═════ EXTRAIT ═════
Des thématiques d’investissement de plus en plus variées
Le succès des ETF trouve son origine dans leur capacité d’adaptation. L’époque où ces produits se limitaient à répliquer de grands indices boursiers comme le S&P 500 ou le CAC 40 appartient au passé. Actuellement, les investisseurs ont accès à une palette particulièrement diversifiée d’ETF, englobant des thématiques ciblées comme la transition énergétique, les technologies de rupture (blockchain, intelligence artificielle), ou encore des classes d’actifs spécifiques tels que l’immobilier ou les matières premières.
Par exemple, en 2023, les ETF thématiques liés à l’intelligence artificielle ont enregistré une collecte de 12,5 milliards de dollars à l’échelle mondiale, alors que ce segment représentait à peine quelques centaines de millions de dollars avant 2020. Cette tendance illustre la manière dont l’industrie des ETF évolue pour répondre aux préoccupations des investisseurs en quête d’expositions innovantes.
L’émergence des ETF factoriels
Autre signe de la montée en puissance des ETF : la forte adoption des fonds dits « factoriels », ou Smart Beta. Ces véhicules combinent les avantages de la gestion passive et les principes de la gestion active, en sélectionnant des classes d’actifs sur la base de certains facteurs (valeur, volatilité, momentum, etc.). Entre 2022 et 2023, le nombre d’ETF factoriels disponibles en Europe a bondi de 28 %, selon les chiffres de Morningstar, une preuve que les investisseurs institutionnels et particuliers cherchent davantage de sophistication dans leur allocation.
═════ DONNÉES ENREGISTRÉES ═════
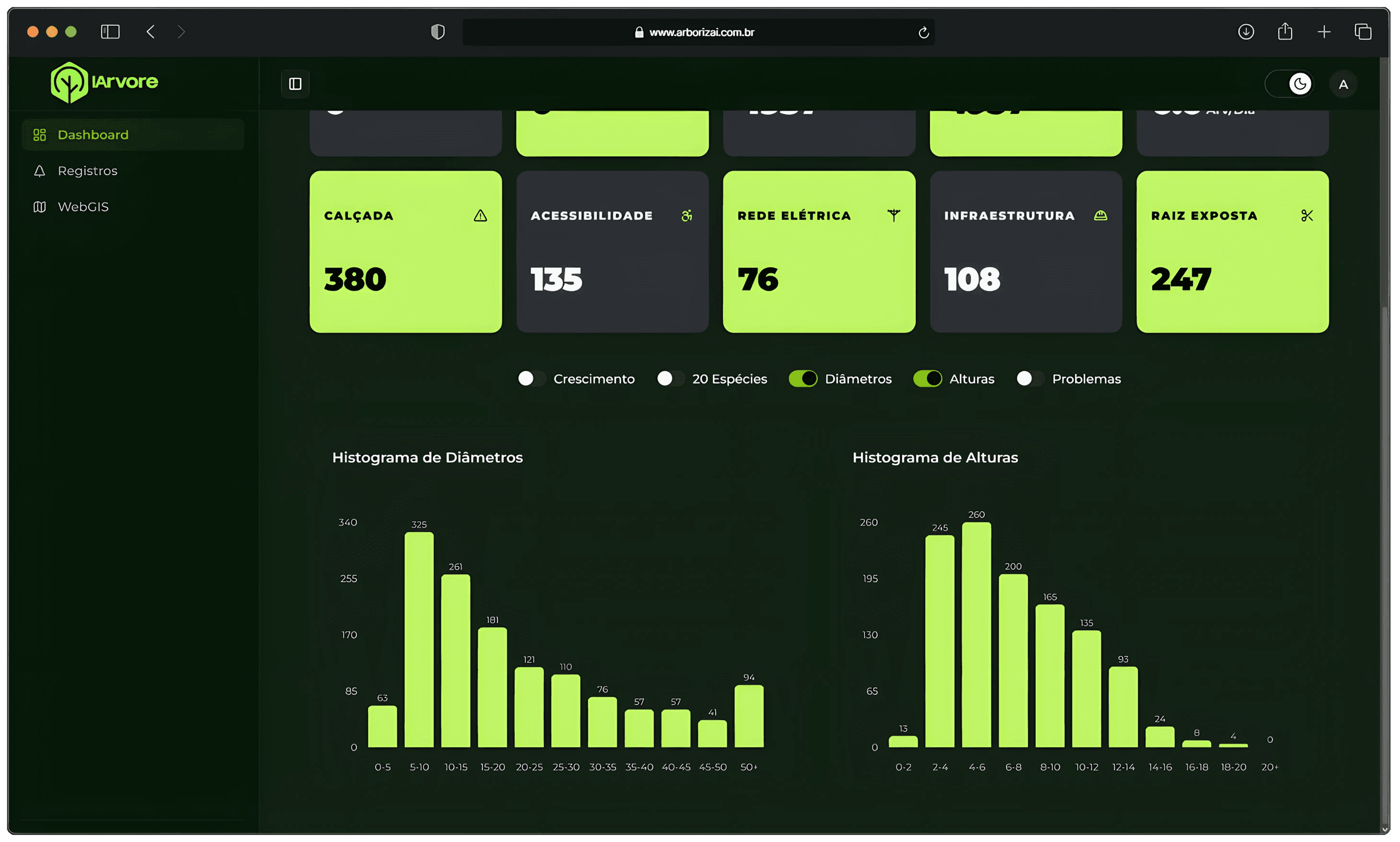
Task: Disable the Diâmetros chart toggle
Action: 803,378
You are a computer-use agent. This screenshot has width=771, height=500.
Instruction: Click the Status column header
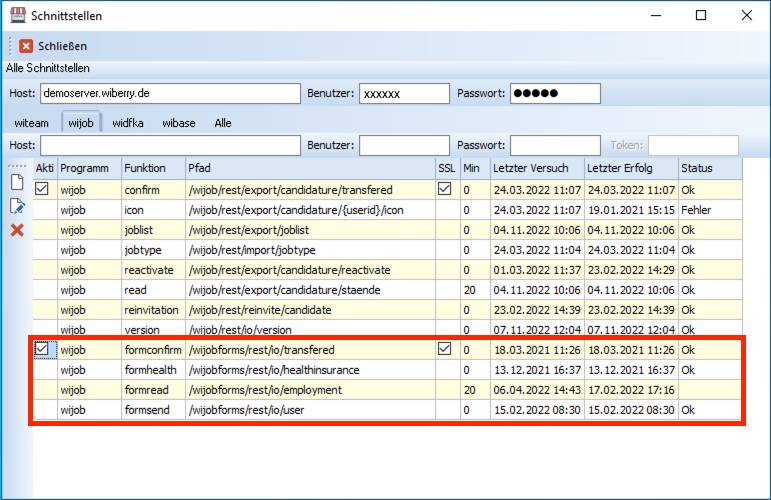pyautogui.click(x=710, y=168)
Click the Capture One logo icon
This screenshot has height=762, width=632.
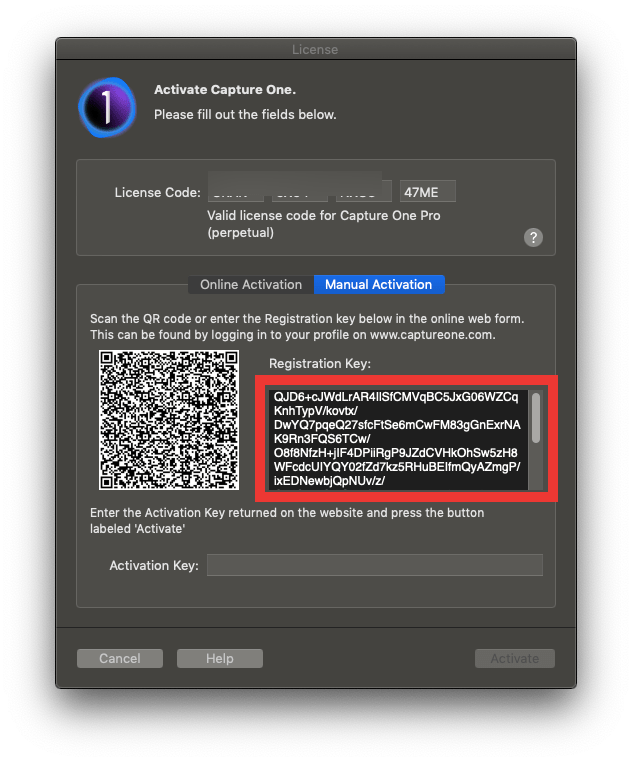click(x=107, y=107)
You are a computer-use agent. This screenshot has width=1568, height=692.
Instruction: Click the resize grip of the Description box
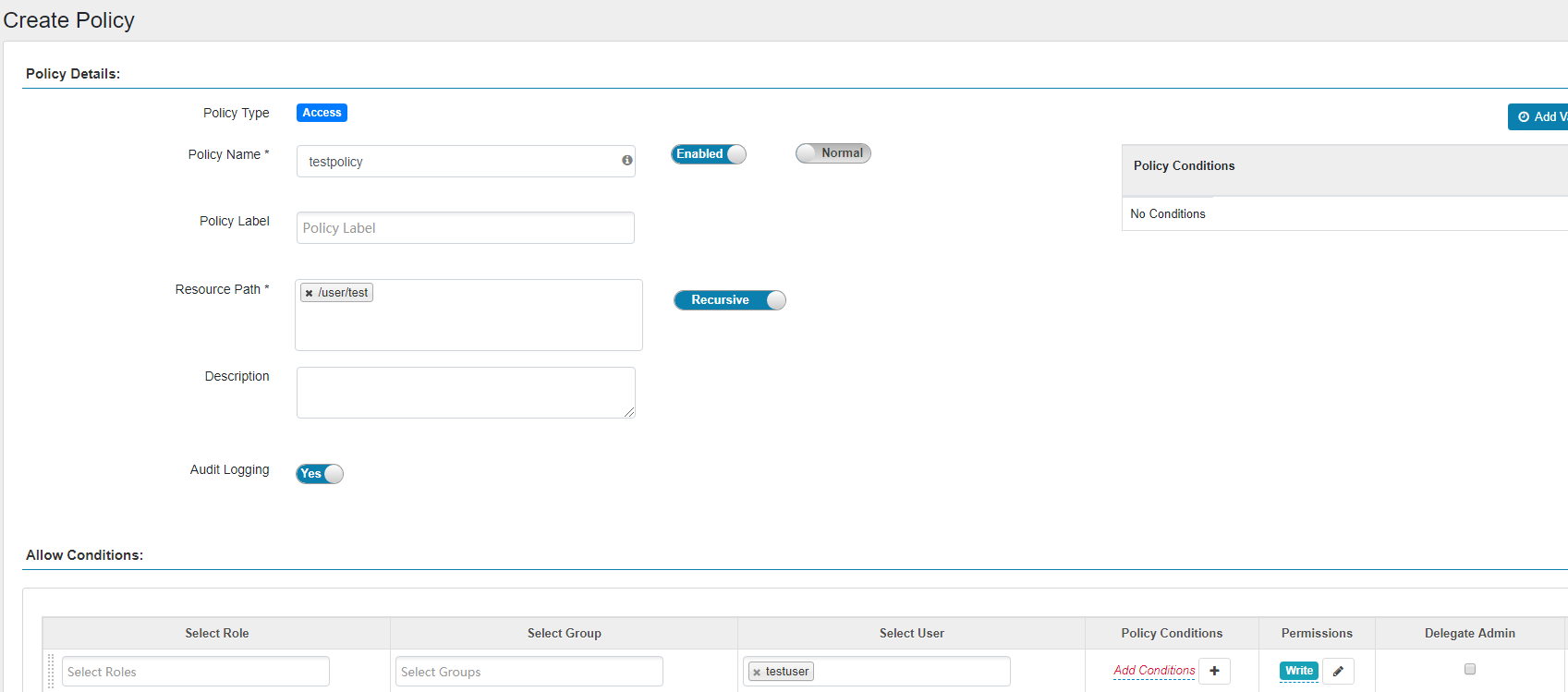click(630, 413)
═════
EXERCICE COURT 1:
Répondez aux questions suivantes sur l'extrait consacré aux ETF :
(a) Quels deux grands indices boursiers l'extrait cite-t-il comme ceux que les ETF se limitaient autrefois à répliquer ?
(b) Quel montant les ETF thématiques liés à l'intelligence artificielle ont-ils collecté en 2023 ?
(c) De quel pourcentage le nombre d'ETF factoriels disponibles en Europe a-t-il augmenté entre 2022 et 2023, et selon quelle source ?
EXERCICE COURT 2:
Remettez à l'échelle les enregistrements en commençant à la ligne qui contient « has width=771, height=500. » et en terminant à la fin des enregistrements. Redonnez toutes ces lignes, consignes comprises, en multipliant par 1,9 chaque coordonnée des réponses et en l'arrondissant à l'entier (les demis vers le haut), sans reproduire les images.

CORRIGÉ 1:
(a) Le S&P 500 et le CAC 40.
(b) 12,5 milliards de dollars à l'échelle mondiale.
(c) De 28 %, selon les chiffres de Morningstar.

CORRIGÉ 2:
You are a computer-use agent. This screenshot has width=771, height=500.
Instruction: Click the Status column header
pyautogui.click(x=1349, y=319)
Click the Capture One logo icon
This screenshot has height=762, width=632.
click(x=203, y=203)
You are a computer-use agent. This screenshot has width=1568, height=692.
Instruction: Click the resize grip of the Description box
click(1197, 785)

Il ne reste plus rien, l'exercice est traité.